Understanding the patient perspective is fundamental to delivering patient-centred care. In most healthcare systems, however, patient-reported outcomes are not regularly collected or recorded as part of routine clinical care, despite evidence that doing so can have tangible clinical benefit. In the absence of the routine collection of these data, research is beginning to turn to social media as a novel means to capture the patient voice. Publicly available social media data can now be analysed with relative ease, bypassing many logistical hurdles associated with traditional approaches and allowing for accelerated and cost-effective data collection. Existing work has shown these data can offer credible insight into the patient experience, although more work is needed to understand limitations with respect to patient representativeness and nuances of captured experience. Nevertheless, linking social media to electronic medical records offers a significant opportunity for patient views to be systematically collected for health services research and ultimately to improve patient care.

Patient-centricity in real-world research: prioritising the patient perspective

Real-world data (RWD) are those data collected outside conventional randomised clinical trials to evaluate what is happening in routine clinical practice. These data are increasingly used to support regulatory decision-making and to guide clinical practice in real-world populations [1]. While the focus of evidence generation using RWD has traditionally been on clinical endpoints (safety and effectiveness outcomes), in order to provide a more holistic view of disease and well-being there is a need for RWD that capture the patient perspective.

A patient-centric paradigm shift has already occurred in the clinical trial domain, where patient-reported outcomes (PROs) are routinely integrated into trial design [2]. These data provide assessments of how a patient feels and functions at a given point; they are measured using standardised direct-to-patient questionnaires. Particularly in fields such as oncology, these data can be pivotal in helping to differentiate interventions in which clinical outcomes (such as survival) may appear comparable, and to provide additional data on the impact of a treatment beyond that which can be obtained from traditional endpoints (e.g. an assessment of tolerability). Furthermore, it is well-documented that a patient’s and clinician’s view of disease and well-being can differ substantially [3, 4], so these data provide valuable insight into patient experiences that might not otherwise be reported to or recorded by treating physicians, but that may have a meaningful impact on clinical outcomes [5,6,7].

Outside clinical trials, PRO measures can be incorporated into sources of RWD that are designed for research purposes, such as patient registries. The integration of PROs into prospective data capture is, however, resource intensive and maintaining patient engagement can be challenging, particularly in groups of patients who are older, sicker and of lower socioeconomic status [8]. Distinct from structured PROs, unstructured patient-generated health data (PGHD) are those data captured or recorded spontaneously by patients or their carers [9]. These data can be collected from a variety of sources including patient-powered research networks and smart wearable devices, as well as social media. Leveraging PGHD to generate insight into patient-experienced outcomes in the real world offers an exciting area for research, and is gaining attention from scientists, industry and regulators. Indeed, the US Food and Drug Administration (FDA) has recently encouraged the exploration of social media for this purpose [10]. The goal of this paper is to discuss the potential utility of social media as a unique source of PGHD to capture the patient perspective and patient-experienced outcomes in the real world.

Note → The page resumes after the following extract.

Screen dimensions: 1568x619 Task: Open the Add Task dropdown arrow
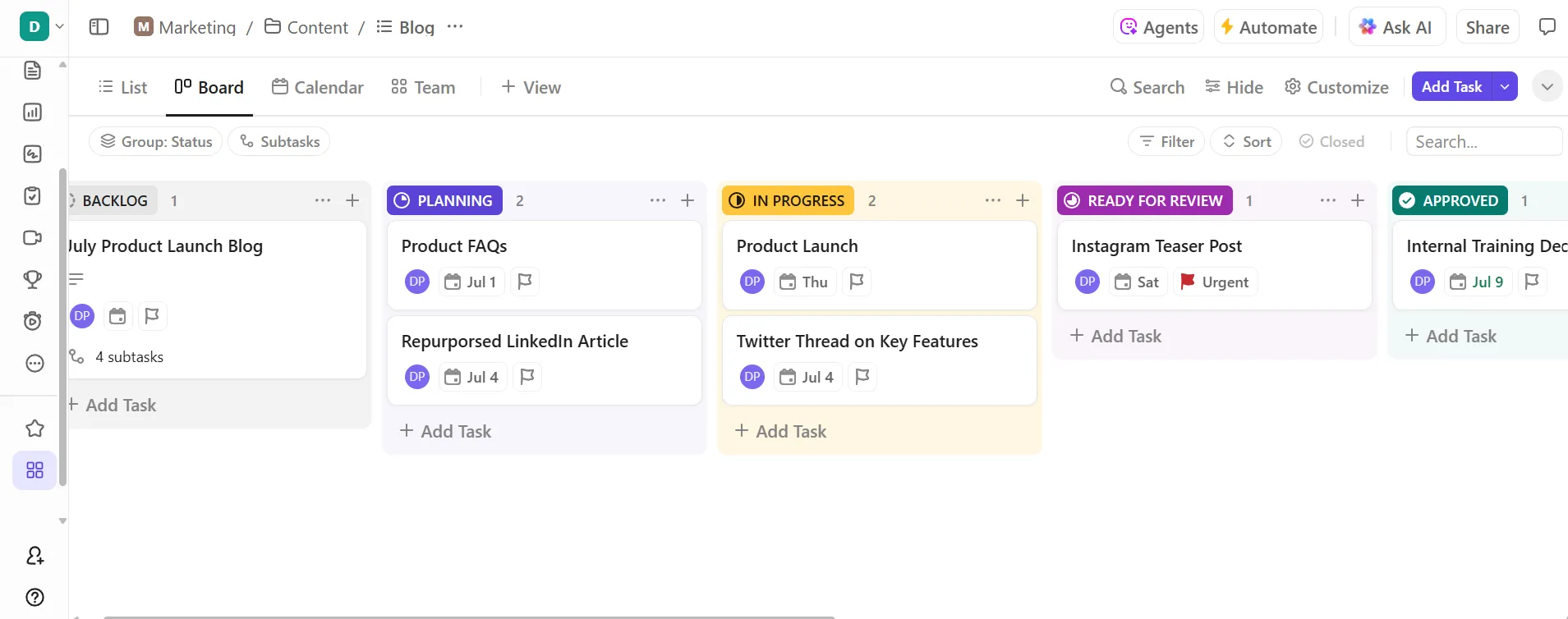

Harnessing social media for real-world data

Social media platforms such as Facebook, Twitter and patient networks have created abundant opportunities for patients and their carers to create and exchange health-related information. Previous work has found that patients tend to use social media platforms to increase knowledge, for social support, to exchange advice and to improve self-care and doctor–patient communication [11,12,13]. This has in turn generated a potentially rich but analytically ‘messy’ source of RWD; the ability to harness these data for medical research has been assisted in recent years by the application of advanced analytics. Approaches such as natural language processing coupled with machine learning are now able to effectively deal with the many complexities of the data extracted from social media, including multiplicity of terms, duplicate posts, misspellings and abbreviations (among others) [14]. Furthermore, in place of manual coding, machine learning algorithms can be developed which accurately and automatically identify features of posted content, such as adverse events (AEs), enabling the analysis of hundreds of thousands of text-based posts [15, 16]. Data can also be easily extracted from publicly available sites, bypassing many logistical hurdles associated with traditional approaches and allowing for accelerated, real-time and cost-effective data collection.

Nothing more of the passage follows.